=== Section Start ===

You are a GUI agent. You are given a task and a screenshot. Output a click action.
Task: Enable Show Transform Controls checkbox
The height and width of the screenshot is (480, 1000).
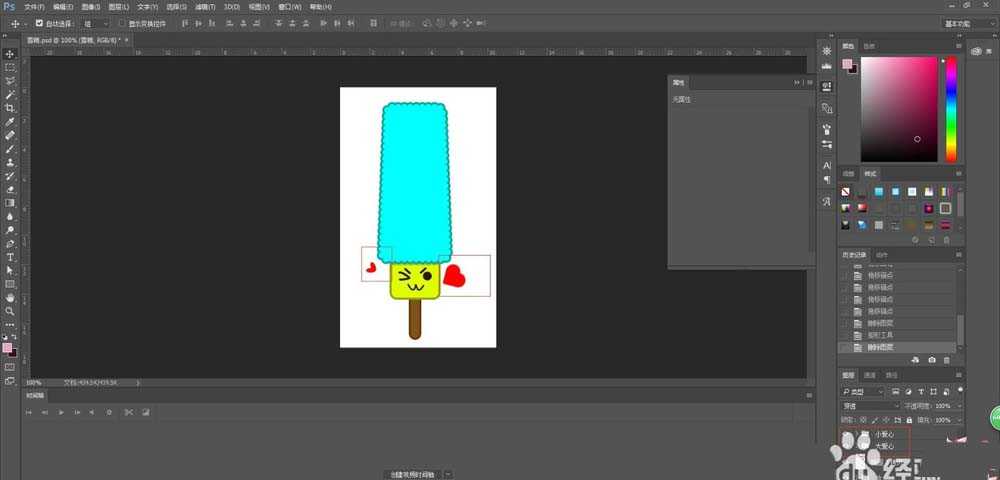(122, 22)
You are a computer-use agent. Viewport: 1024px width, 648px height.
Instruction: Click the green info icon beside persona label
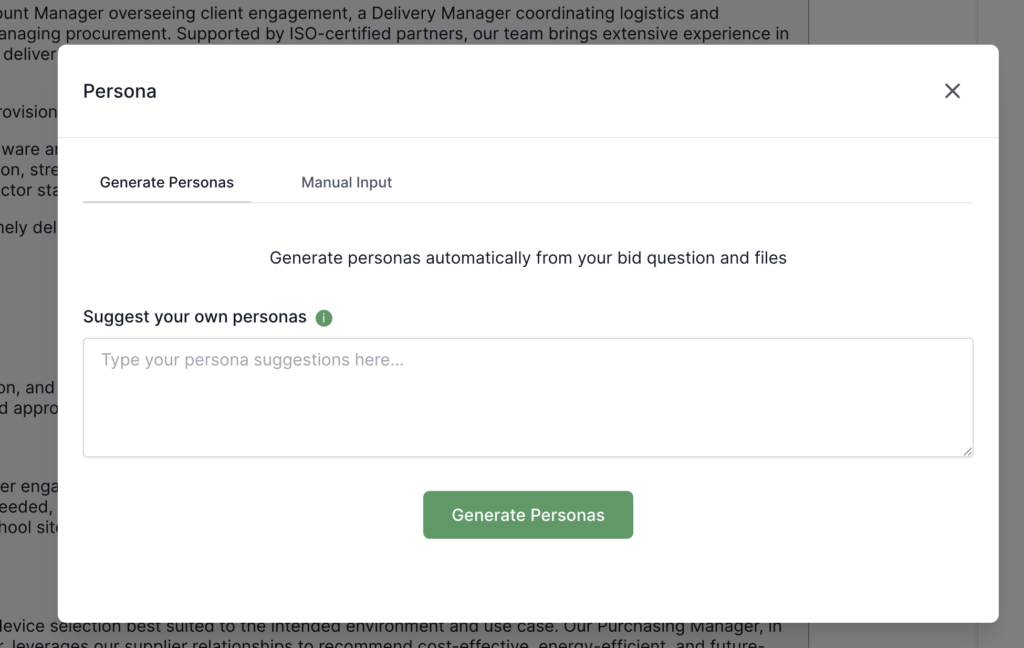(324, 318)
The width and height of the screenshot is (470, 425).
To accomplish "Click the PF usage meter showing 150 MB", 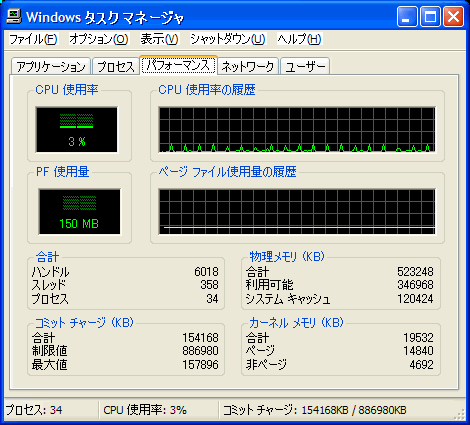I will coord(79,212).
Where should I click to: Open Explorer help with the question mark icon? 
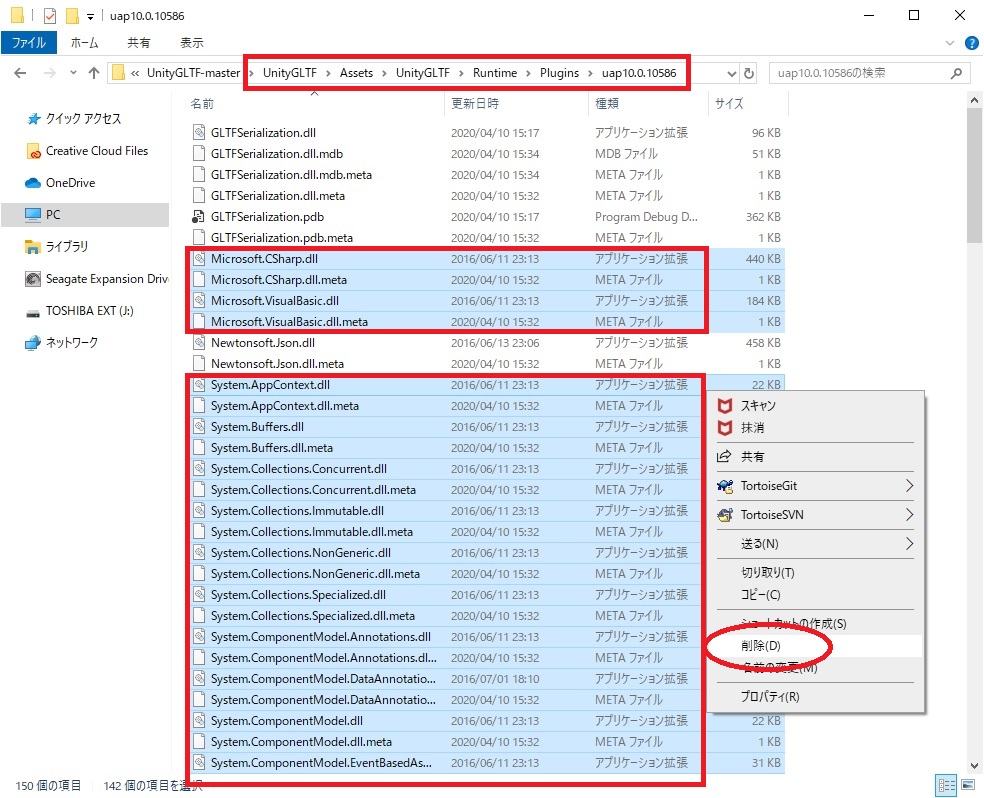point(970,42)
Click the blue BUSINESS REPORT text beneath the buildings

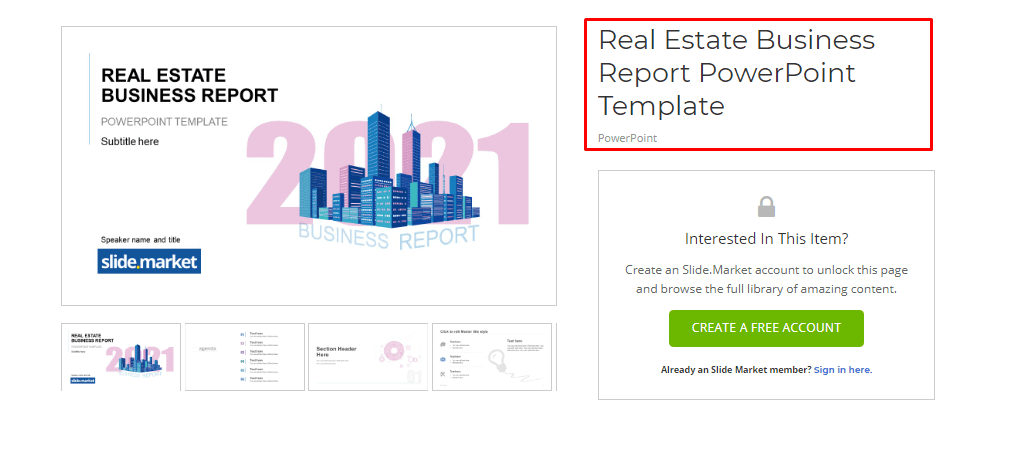coord(388,237)
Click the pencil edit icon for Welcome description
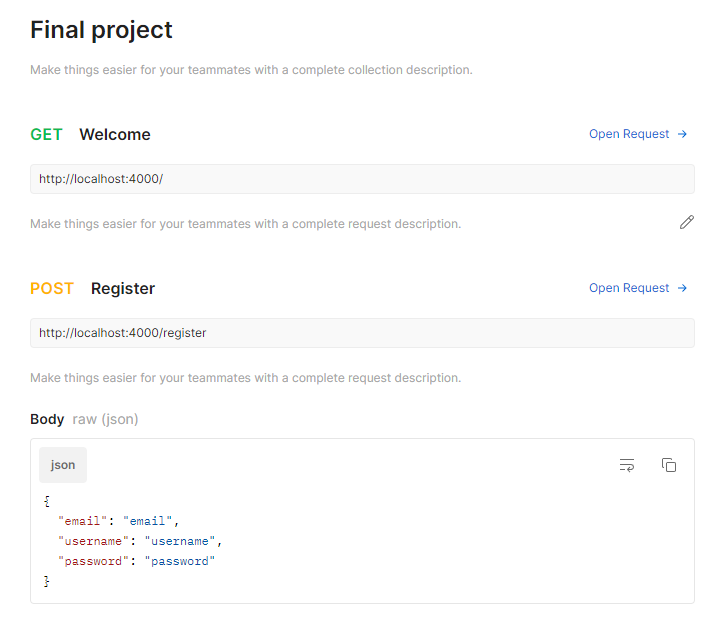 click(x=686, y=223)
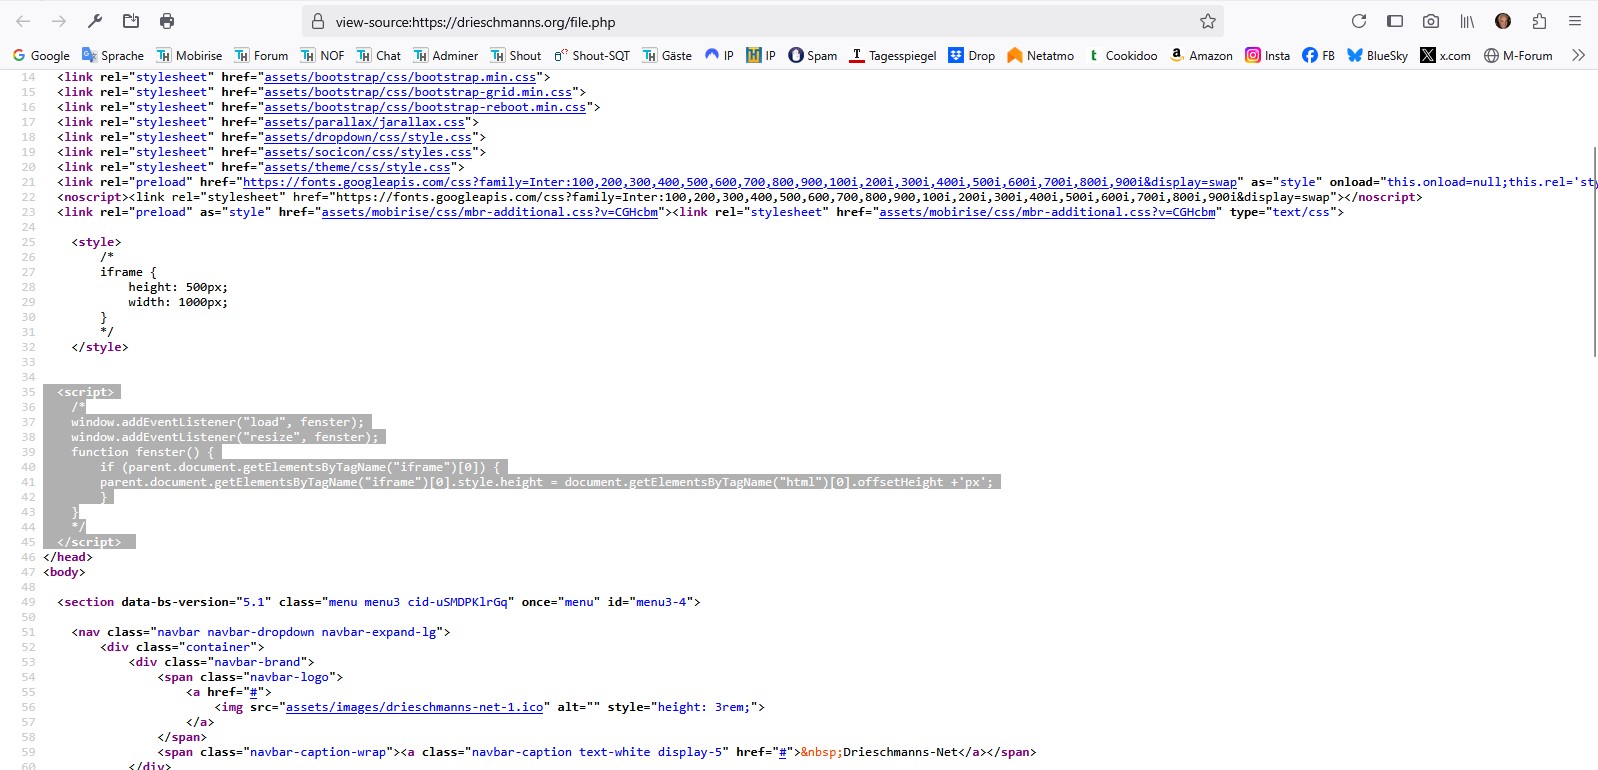Show more bookmarks with chevron
Viewport: 1598px width, 770px height.
tap(1578, 55)
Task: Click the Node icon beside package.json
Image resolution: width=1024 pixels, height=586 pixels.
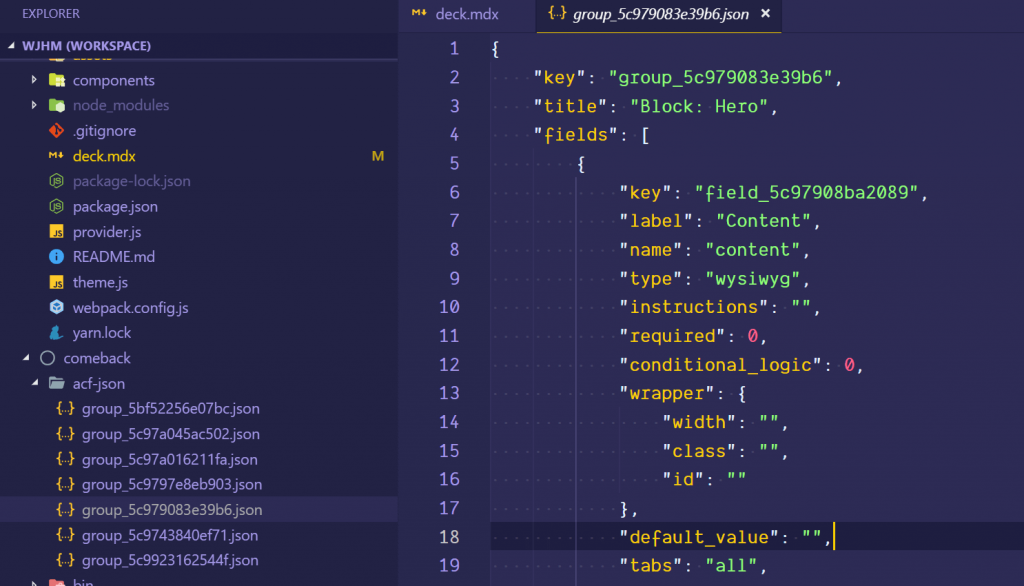Action: click(x=56, y=207)
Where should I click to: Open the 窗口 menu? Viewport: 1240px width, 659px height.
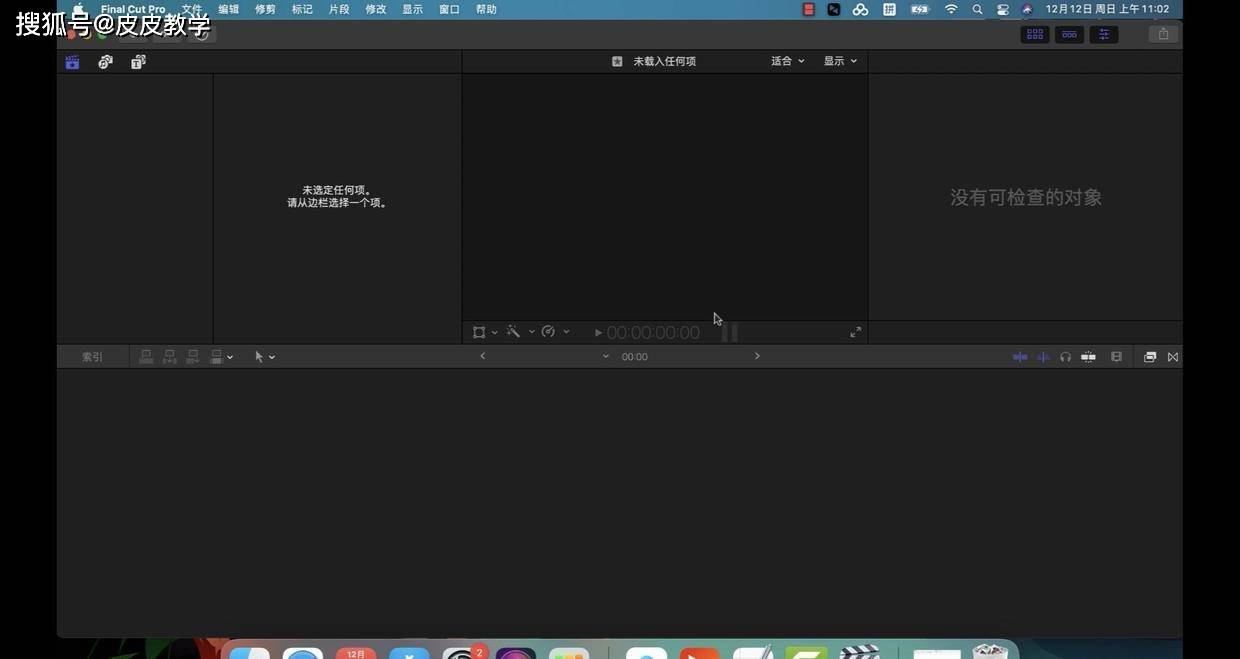click(448, 9)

=== Section End ===

▶ _WHAT THE TASK ASKS_: Retype exactly. Include each line from the start of the material through the line holding "The width and", and leave the pictures out.

▶ _SOLUTION FOR THIS PROBLEM_:
You are a GUI agent. You are given a task and a screenshot. Output a click action.
Task: Enable Show Transform Controls checkbox
The height and width of the screenshot is (480, 1000).
(122, 22)
You are a computer-use agent. Viewport: 1024px width, 648px height.
Instruction: Click the green info icon beside persona label
(324, 318)
The width and height of the screenshot is (470, 425).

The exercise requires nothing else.